The time has come to try building a 'Mac' from scratch. We're talking Hackintosh here. With Apple's move to Intel-based computers, several wily people have devised ways of installing the latest Mac operating systems - Leopard and Snow Leopard - on run-of-the-mill PC hardware.

Well, I say run-of-the-mill, but it does need to be reasonably up-to-date. I have acquired a Gigabyte GA-G31M-ES2L motherboard already (for £29) and I'm awaiting delivery of the E6300 dual core processor and 2GB of memory. This will give me a slightly below current spec Mac at a cost of around £120. Okay, I'll be using some stuff I have around already like a case, a hard disk and so on, but with an iMac currently running at around £900 I think it's a pretty good alternative.

I've no idea how stable it'll prove to be, but I'm looking forward to being able to run Ubuntu and (sadly) Windows inside OS X. It will make life a lot easier and my desk a lot less cluttered. It might even perk up the family once the replaced G4 MDD moves down the line (a superb, if noisy, machine).

I'll post more as I build

19 Mar 2010

Yeah, yeah...

...why didn't I build my own blog? After all, CakePHP even comes with a build-a-blog-tutorial. I just don't seem to be able to find the time.

I've just spent the last few months building a Joomla-killer of a CMS. Okay, it's tailor made for our company, but it's very open and flexible. Modules are easy to code and incorporate, page building and navigation is drag and drop and the whole thing hangs together with a modified preorder tree traversal algorithm (MPTT) - Google it. Best of all, it's built with CakePHP. It's easy for designers to learn and easy for programmers to code. Hopefully we'll open source it when we can think of a name for it. That way, more modules will be written and shared. Life needn't be so drupal.

Anyway, back to the yeah yeah, I will, one day, build my own blog. Just not yet.

Fixing Internet Explorer Javascript Errors: line 1 char 1 code 0

I've found that this is usually something header-ish and to do with the actual loading of the js rather than a bug within the script. Today, I've just spent an hour tracking down the problem. Firefox said "problem? what problem?"

The solution: the js (jQuery in this case) was being loaded twice. That kind of thing happens when all the pages on a website are composite and constructed on the fly.

23 Feb 2010

Making CakePHP websites load quicker

All frameworks are guilty of slowing things down owing to the code overheads and additional processing required to perform even simple tasks. Unfortunately, CakePHP seems to attract more criticism than others in this respect. We're talking milliseconds per page, but it all adds up.

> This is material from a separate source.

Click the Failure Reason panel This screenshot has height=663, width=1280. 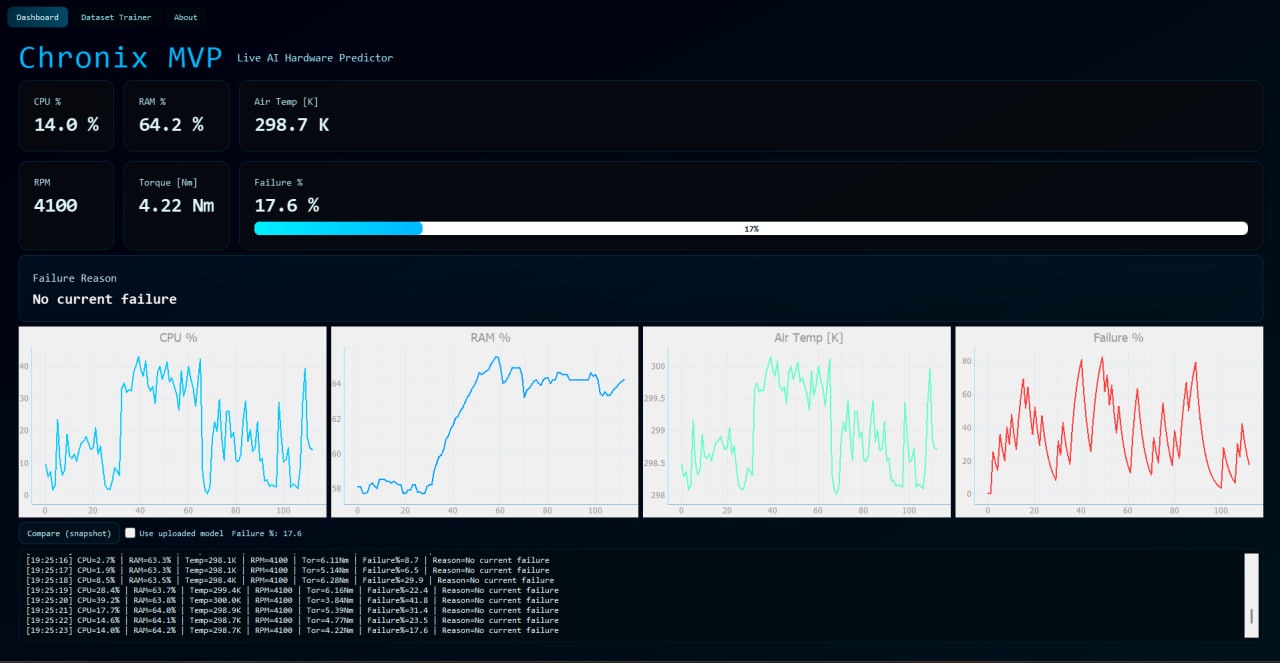click(x=640, y=290)
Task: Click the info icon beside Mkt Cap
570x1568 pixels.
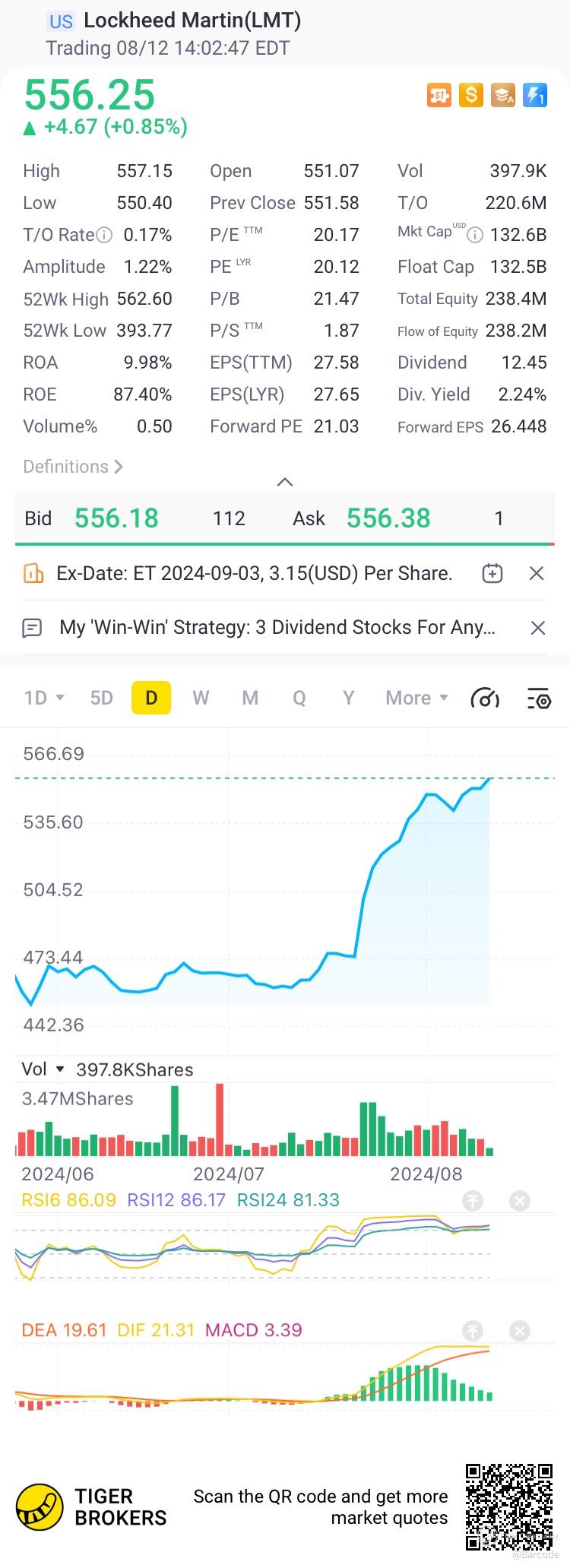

Once a CakePHP website is deployed, there are a number of very basic things to do that should cut that time by more than half. Maybe with extra tweaking, you can get that time down even more.

Anyway, let's start with the key things.

Turn off debugging. Easily overlooked, but in my experience when you disable it, you'll have made the biggest improvement - time now about 50% of original load time.

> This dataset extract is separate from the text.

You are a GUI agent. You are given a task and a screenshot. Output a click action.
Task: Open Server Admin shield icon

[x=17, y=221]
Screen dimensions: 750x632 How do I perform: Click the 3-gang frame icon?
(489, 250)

Add gzip compression to .htaccess:
# compress all text & html:
AddOutputFilterByType DEFLATE text/html text/plain text/xml


For CakePHP's ./.htaccess (the one at the very root) this will look like:
# compress all text, html, css and javascript:
AddOutputFilterByType DEFLATE text/html text/plain text/xml text/javascript text/css

RewriteEngine on
RewriteRule ^$ app/webroot/ [L]
RewriteRule (.*) app/webroot/$1 [L]

this should be good for another 20% - time now about 30% of original load time.